# A pyranometer, a device that measures sunlight intensity

1. Apr 5, 2006

### TSN79

I am to use a pyranometer, a device that measures sunlight intensity. I am confused about the output unit it produces. It says on it's side $4.55 \cdot V/\left( {W \cdot m^{ - 2} } \right)$ but I'm not sure how to interpret this unit. All help will be appreciated...

2. Apr 5, 2006

### Integral

Staff Emeritus
It appears to output Volts, if it reads 1 V out you have 4.55 $\frac W {m^2}$

If you could post the name and model number perhaps we could give better information.

3. Apr 5, 2006

### FredGarvin

That's exactly what it is doing. That's your scale factor for calibration. You should have a calibration curve with the instrument.

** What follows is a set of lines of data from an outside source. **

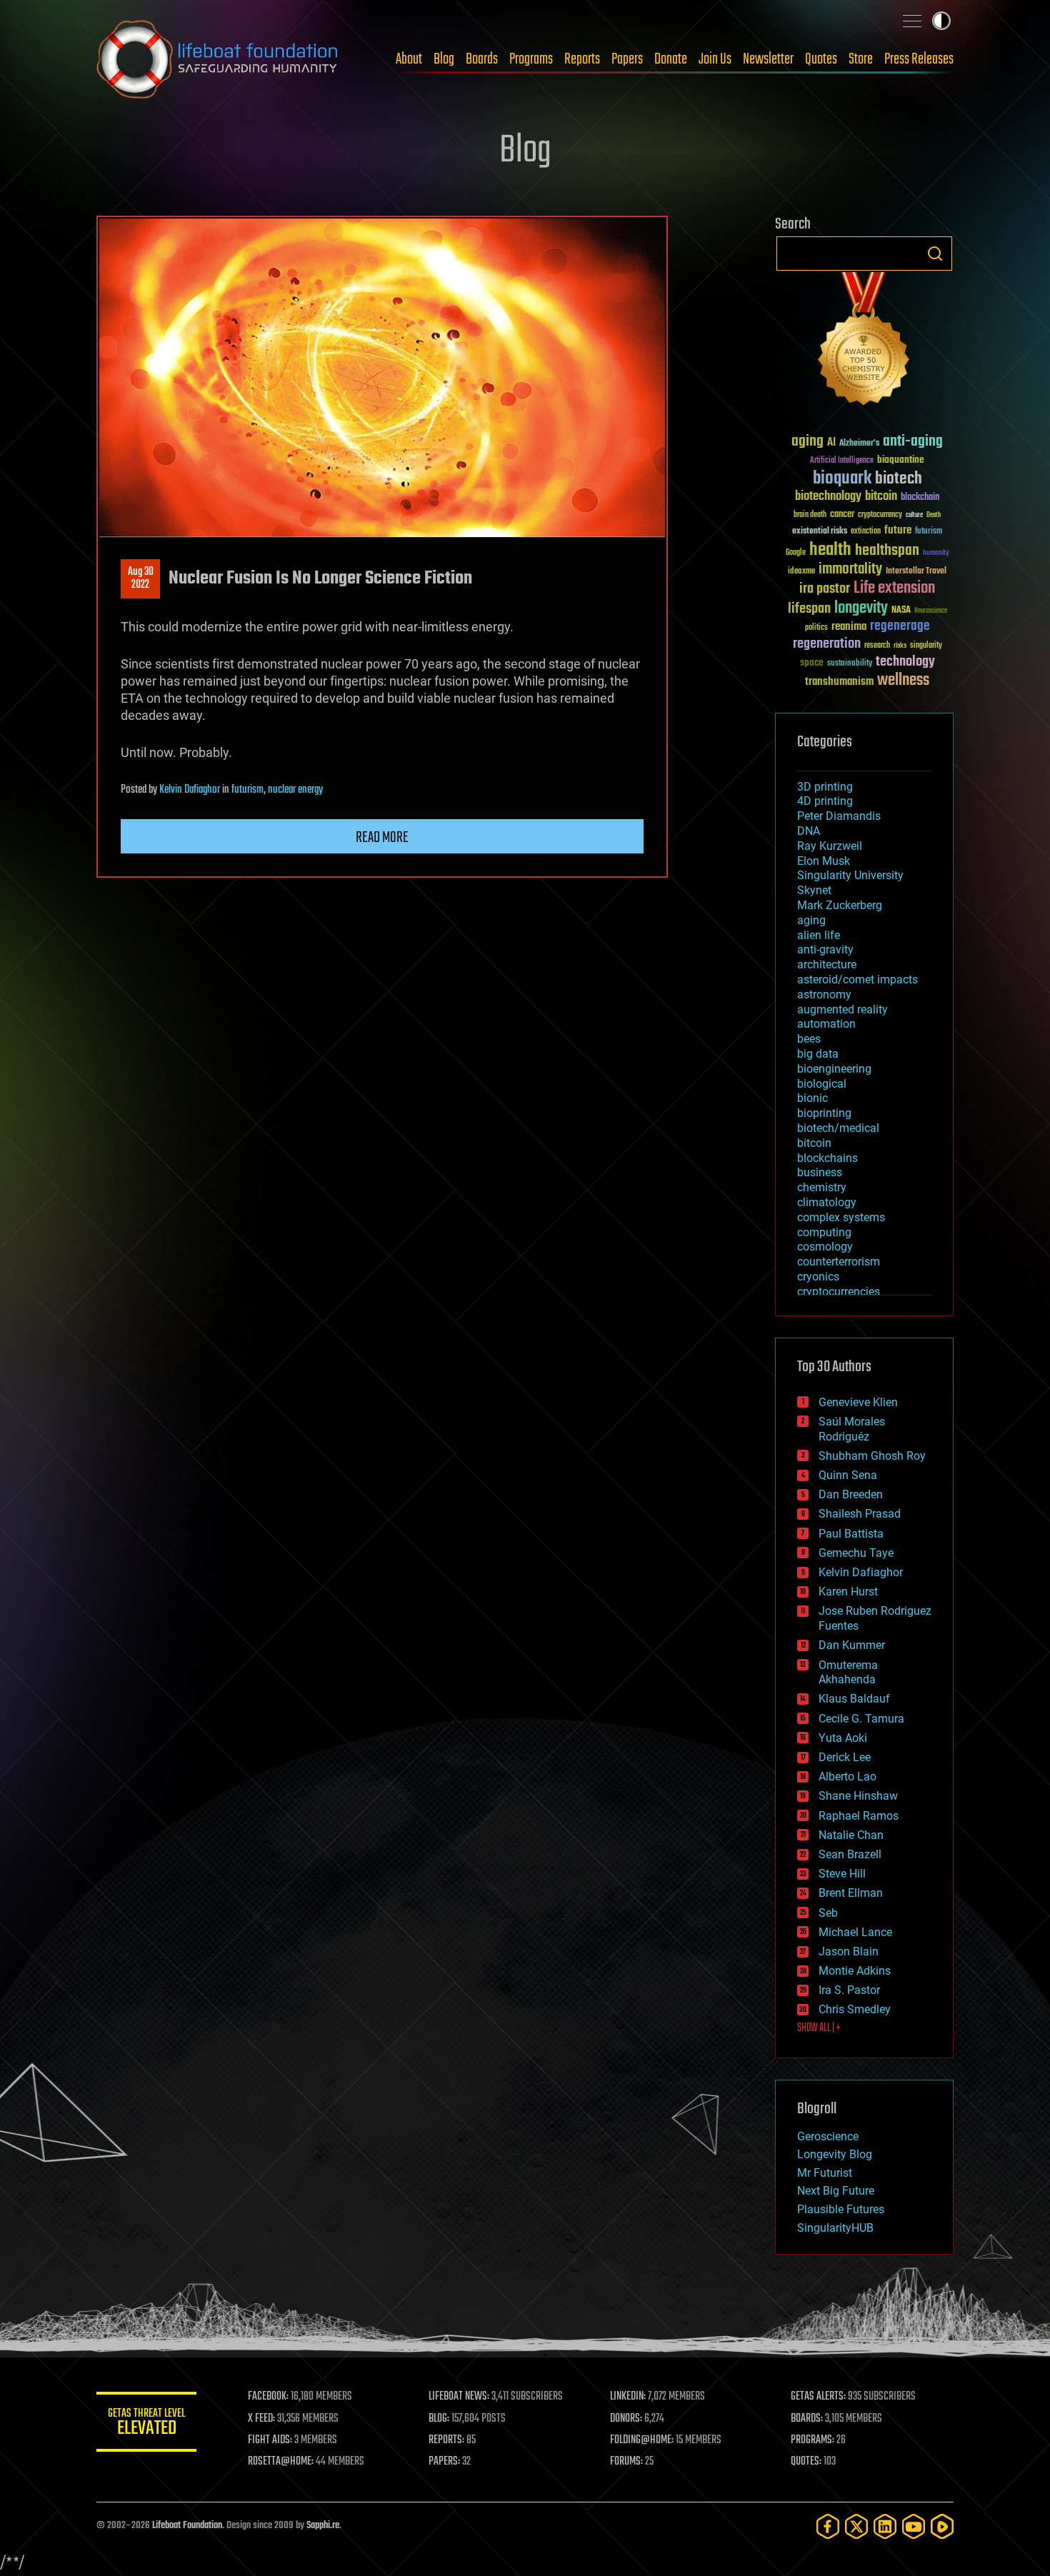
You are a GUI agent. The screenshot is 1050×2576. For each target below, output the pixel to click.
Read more (382, 838)
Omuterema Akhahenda (848, 1672)
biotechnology (828, 496)
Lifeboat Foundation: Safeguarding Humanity (217, 59)
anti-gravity (825, 949)
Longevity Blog (834, 2154)
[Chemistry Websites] (864, 341)
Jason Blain (849, 1951)
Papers (627, 59)
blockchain (920, 497)
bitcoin (881, 496)
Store (861, 59)
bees (809, 1039)
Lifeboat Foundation (187, 2525)
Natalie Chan (851, 1835)
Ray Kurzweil (829, 846)
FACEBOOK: (268, 2396)
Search (935, 253)
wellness (903, 680)
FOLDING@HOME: (642, 2440)
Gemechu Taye (856, 1553)
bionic (812, 1098)
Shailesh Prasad (860, 1513)
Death (933, 515)
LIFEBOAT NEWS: (459, 2396)
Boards (482, 59)
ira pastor (824, 589)
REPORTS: (446, 2440)
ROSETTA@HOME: (281, 2461)
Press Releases (919, 59)
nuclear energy (295, 790)
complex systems (841, 1217)
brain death (810, 515)
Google (796, 553)
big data (818, 1054)
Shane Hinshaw (858, 1796)
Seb (828, 1913)
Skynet (814, 890)
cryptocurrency (880, 515)
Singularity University (850, 875)
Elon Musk (823, 861)
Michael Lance (855, 1932)
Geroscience (828, 2136)
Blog (444, 59)
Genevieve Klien (858, 1402)
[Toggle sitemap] (912, 20)
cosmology (825, 1246)
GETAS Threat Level (146, 2424)
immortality (850, 569)
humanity (936, 553)
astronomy (824, 994)
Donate (670, 59)
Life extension (894, 588)
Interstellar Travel (916, 571)
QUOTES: (806, 2461)
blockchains (827, 1158)
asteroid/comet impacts (857, 979)
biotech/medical (838, 1128)
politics (816, 628)
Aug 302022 (141, 578)
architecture (826, 964)
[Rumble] (942, 2526)
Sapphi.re (322, 2525)
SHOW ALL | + (819, 2028)
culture (914, 515)
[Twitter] (856, 2526)
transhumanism (839, 681)
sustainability (849, 664)
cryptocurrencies (838, 1291)
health (830, 550)
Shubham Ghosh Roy (872, 1456)
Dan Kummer (852, 1645)
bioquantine (900, 459)
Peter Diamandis (839, 816)
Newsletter (768, 59)
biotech (898, 478)
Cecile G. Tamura (861, 1718)
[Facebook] (827, 2526)
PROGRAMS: (812, 2440)
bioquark (842, 478)
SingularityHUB (835, 2228)
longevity (861, 608)
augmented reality (842, 1009)
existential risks (819, 531)
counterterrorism (838, 1261)
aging (807, 442)
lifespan (809, 609)
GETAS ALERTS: (818, 2396)
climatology (826, 1202)
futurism (247, 790)
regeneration (827, 644)
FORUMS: (626, 2461)
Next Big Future (835, 2190)
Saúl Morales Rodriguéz (852, 1429)
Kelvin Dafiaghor (189, 790)
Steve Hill (842, 1873)
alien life (818, 935)
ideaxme (801, 572)
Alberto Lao (847, 1776)
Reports (582, 59)
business (819, 1172)
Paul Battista (851, 1533)
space (812, 662)
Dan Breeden (851, 1494)
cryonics (818, 1276)
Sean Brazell (850, 1854)
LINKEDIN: (628, 2396)
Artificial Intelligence (842, 461)
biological (821, 1084)
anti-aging (913, 442)
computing (824, 1232)
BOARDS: (807, 2419)
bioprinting (824, 1113)
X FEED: (261, 2419)
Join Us (715, 59)
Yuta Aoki (843, 1738)
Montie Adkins (855, 1971)
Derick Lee (845, 1757)
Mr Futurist (824, 2173)
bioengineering (834, 1069)
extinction (866, 531)
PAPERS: (444, 2461)
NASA (901, 610)
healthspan (887, 551)
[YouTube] (913, 2526)
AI (831, 443)
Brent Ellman (851, 1893)
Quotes (821, 59)
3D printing (825, 786)
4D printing (825, 801)
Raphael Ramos (859, 1816)
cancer (842, 515)
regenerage (900, 626)
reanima (848, 626)
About (409, 59)
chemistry (821, 1187)
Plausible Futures (840, 2209)
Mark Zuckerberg (839, 905)
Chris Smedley (855, 2009)
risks (900, 645)
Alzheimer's (859, 443)
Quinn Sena (848, 1475)
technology (905, 662)
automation (826, 1024)
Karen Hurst (848, 1591)
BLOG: (439, 2419)
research (877, 646)
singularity (926, 646)
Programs (531, 59)
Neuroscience (930, 612)
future (897, 530)
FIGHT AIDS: (270, 2440)
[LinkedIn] (885, 2526)
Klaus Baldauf (854, 1698)
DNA (808, 831)
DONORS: (626, 2419)
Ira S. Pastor (849, 1990)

If it's relatively linear, then it's easy to display what you are reading. If it's not linear the manufacturer would supply a curve fit for the cal interval.

4. Apr 6, 2006

### TSN79

Thanks. The number wasn't quite correct though. It is 4.55 µV instead of V. My logging software measures mV and when I tested it on a semi-overcast day it read about 0.02 mV which results in a value of 0.02 mV/4.55 µV = 4.39 W/m2, which doesn't make sense. The number should be much higher, despite the fact that the sky is overcast. One uses 7-800 W/m2 as an estimated maximum for direct sunlight, so 4.39 is ridiculously low. Any idea why? Or am I doing something completely wrong?

Last edited: Apr 6, 2006
5. Apr 6, 2006

### FredGarvin

Perhaps on a voltage that low, your acquisition might not be capable to measure that low of a voltage. Perhaps you need some signal conditioning prior to the readout.

6. Apr 6, 2006

### Staff: Mentor

That doesn't seem rediculously low to me. Our perception of light intensity is not linear, so it doesn't seem at all unreasonable for the intensity of a cloudy day to be 1/200th of direct sunlight.